## Extracted data
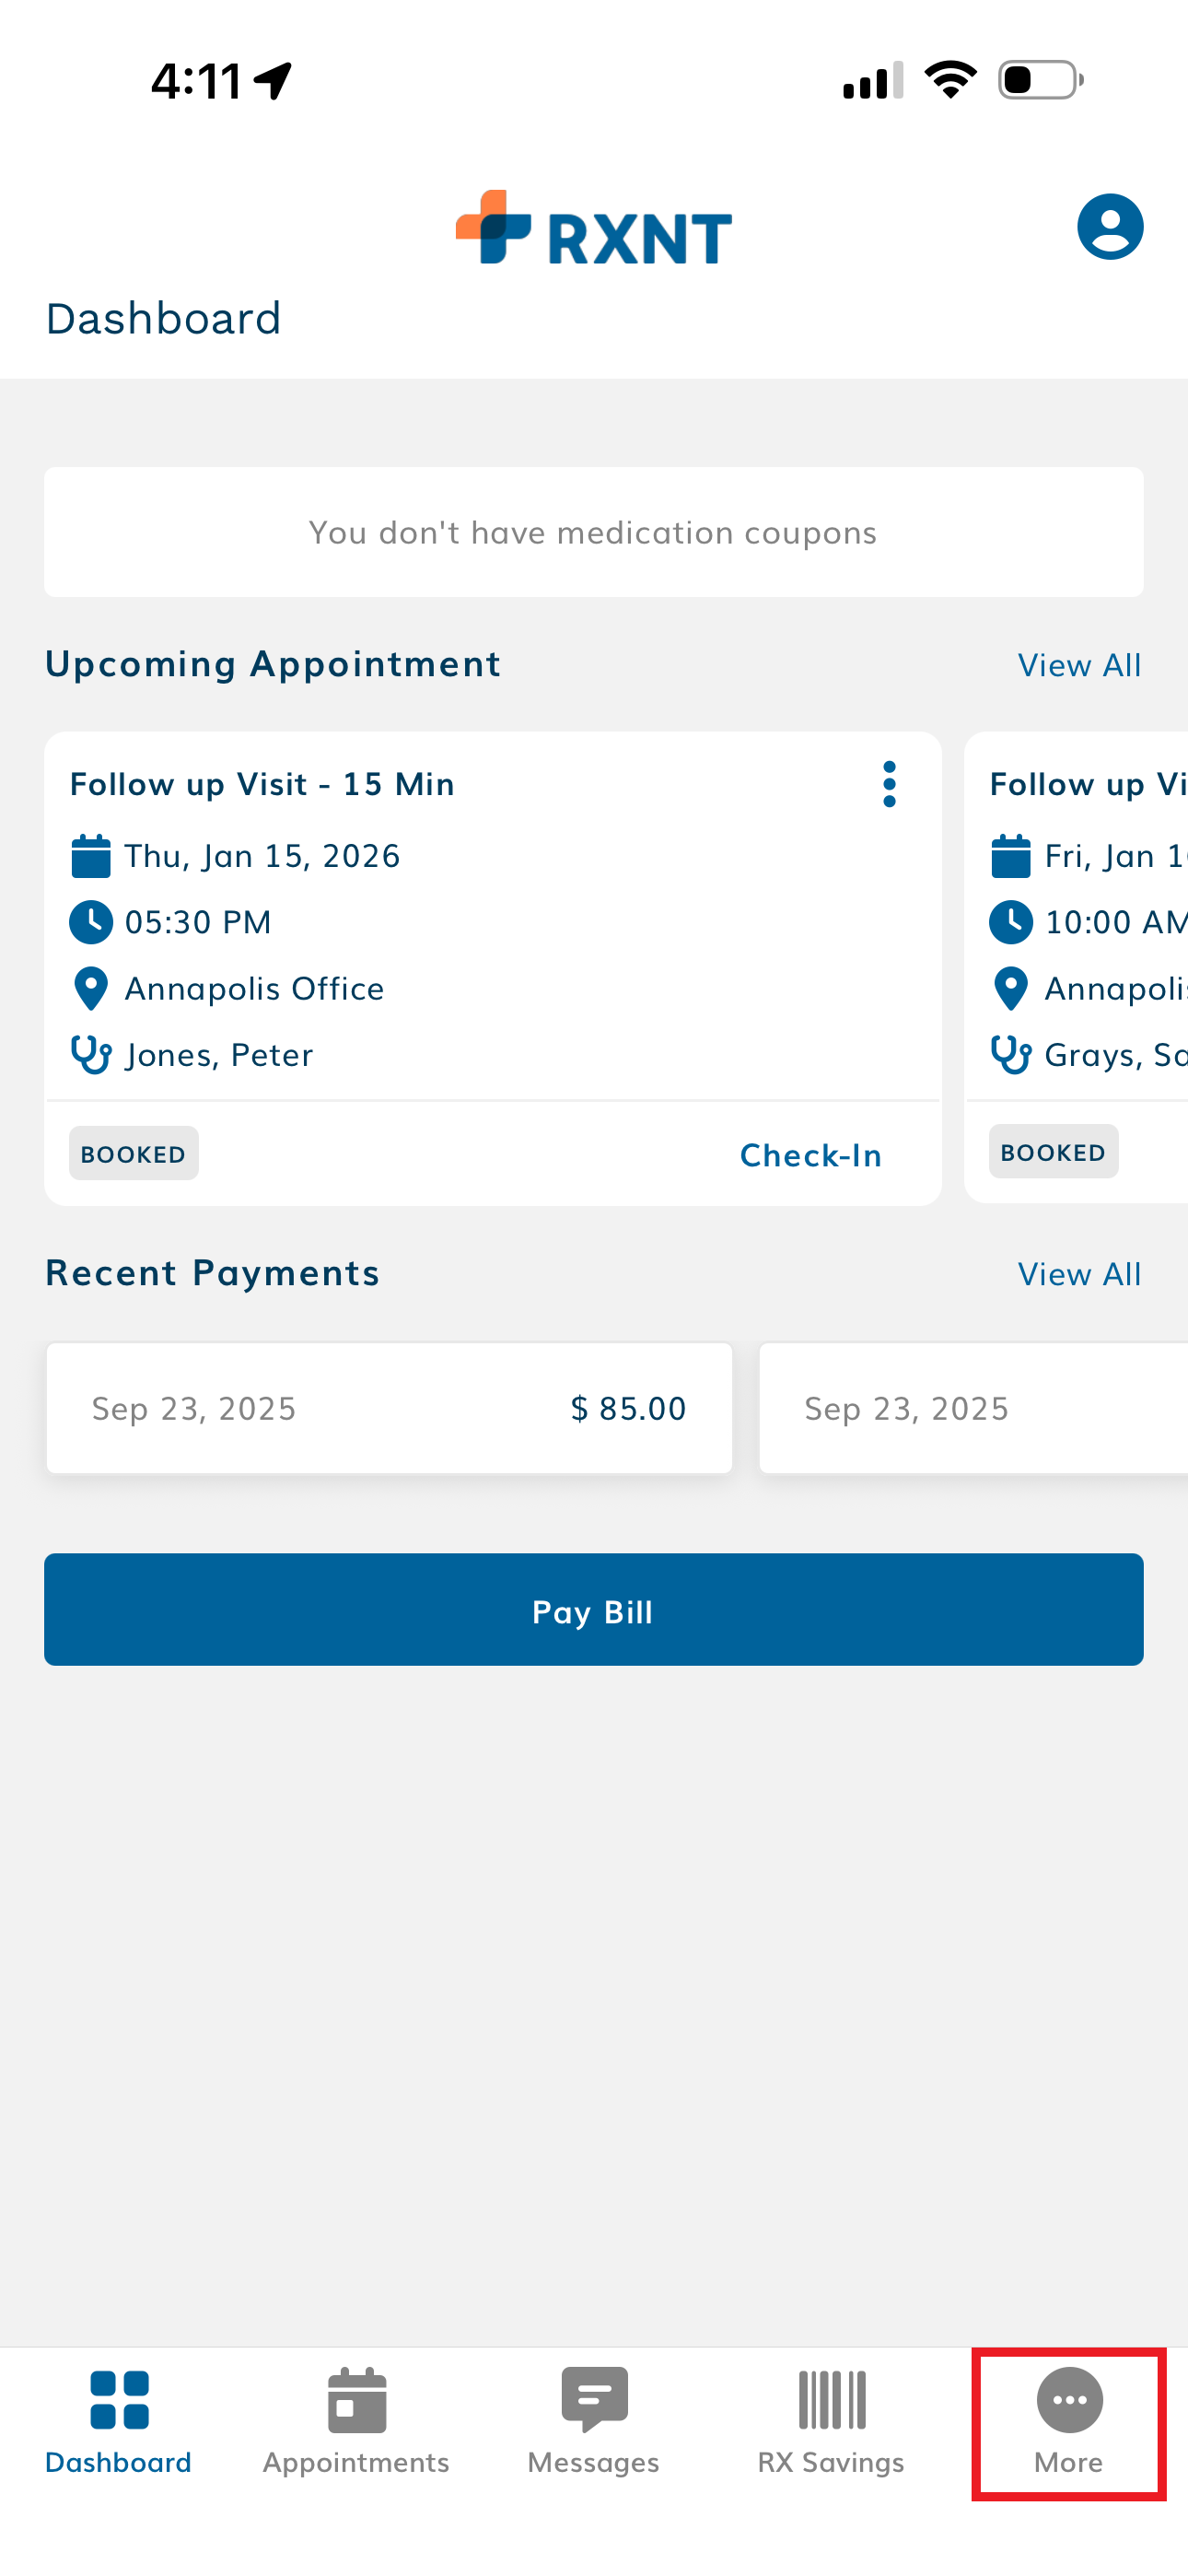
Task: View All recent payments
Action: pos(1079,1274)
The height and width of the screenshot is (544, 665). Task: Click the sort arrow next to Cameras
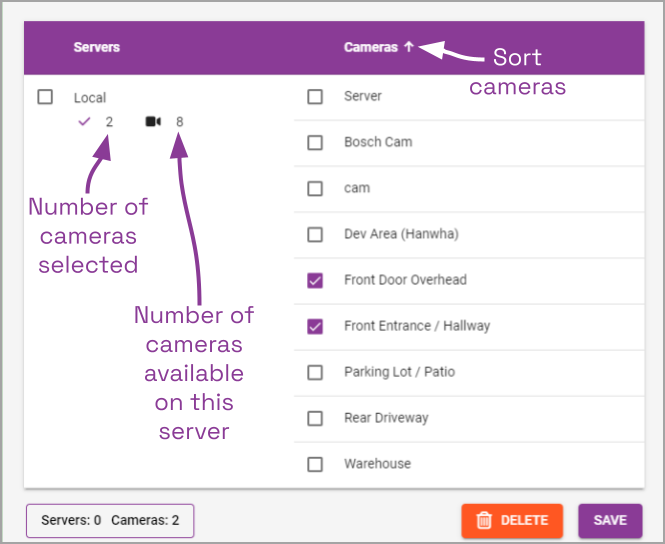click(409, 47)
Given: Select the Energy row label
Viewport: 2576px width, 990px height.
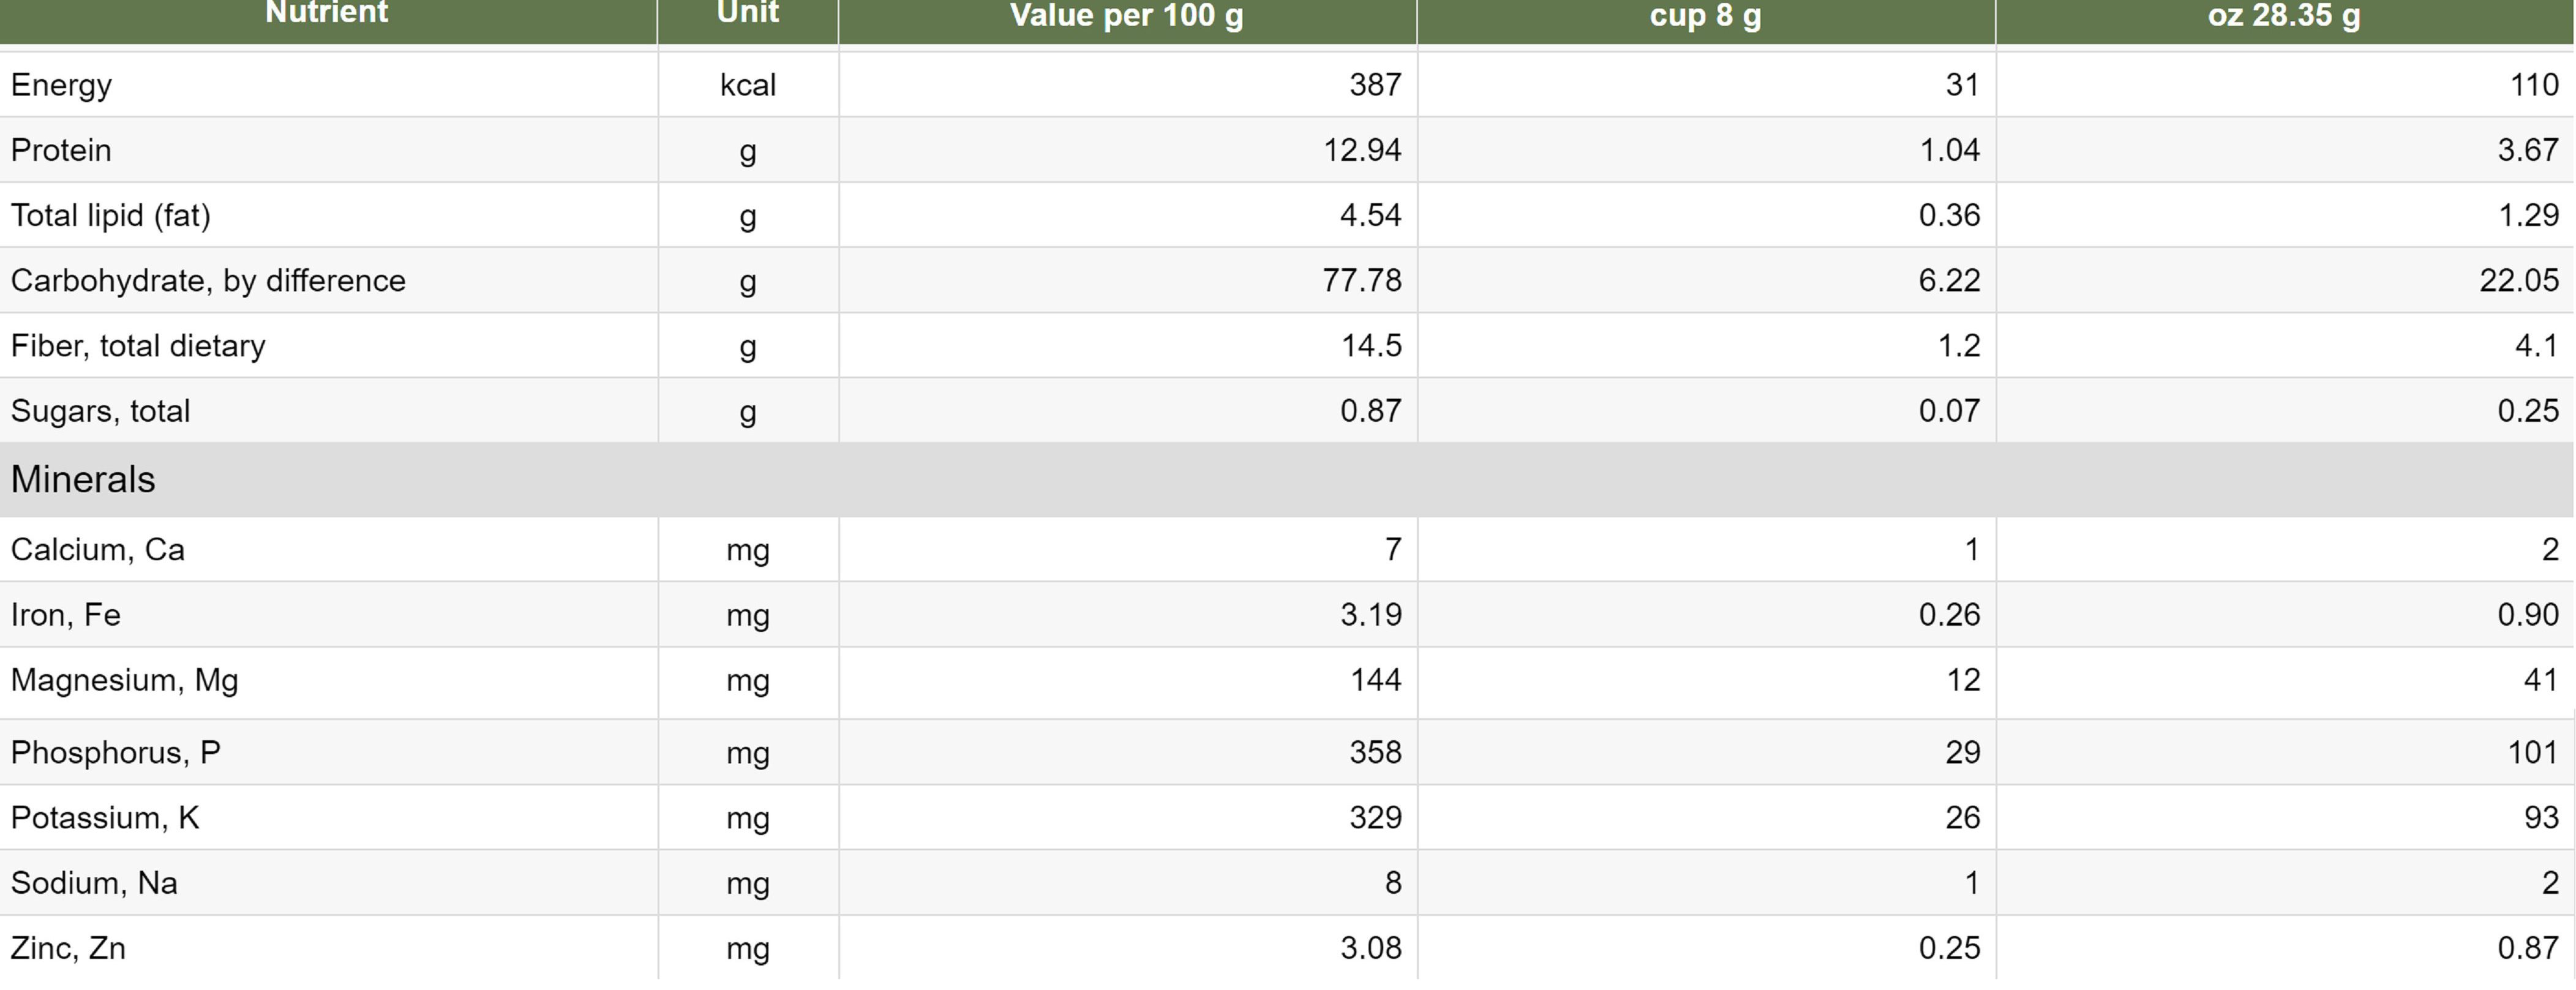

## What is being asked
Exactly the lines from the line that contains "The height and" through the last line above, and no other lines, must be output, with pictures excluded.

## Task solution
The height and width of the screenshot is (544, 665). Task: Click the sort arrow next to Cameras
click(409, 47)
Given: Select the Energy row label
Viewport: 2576px width, 990px height.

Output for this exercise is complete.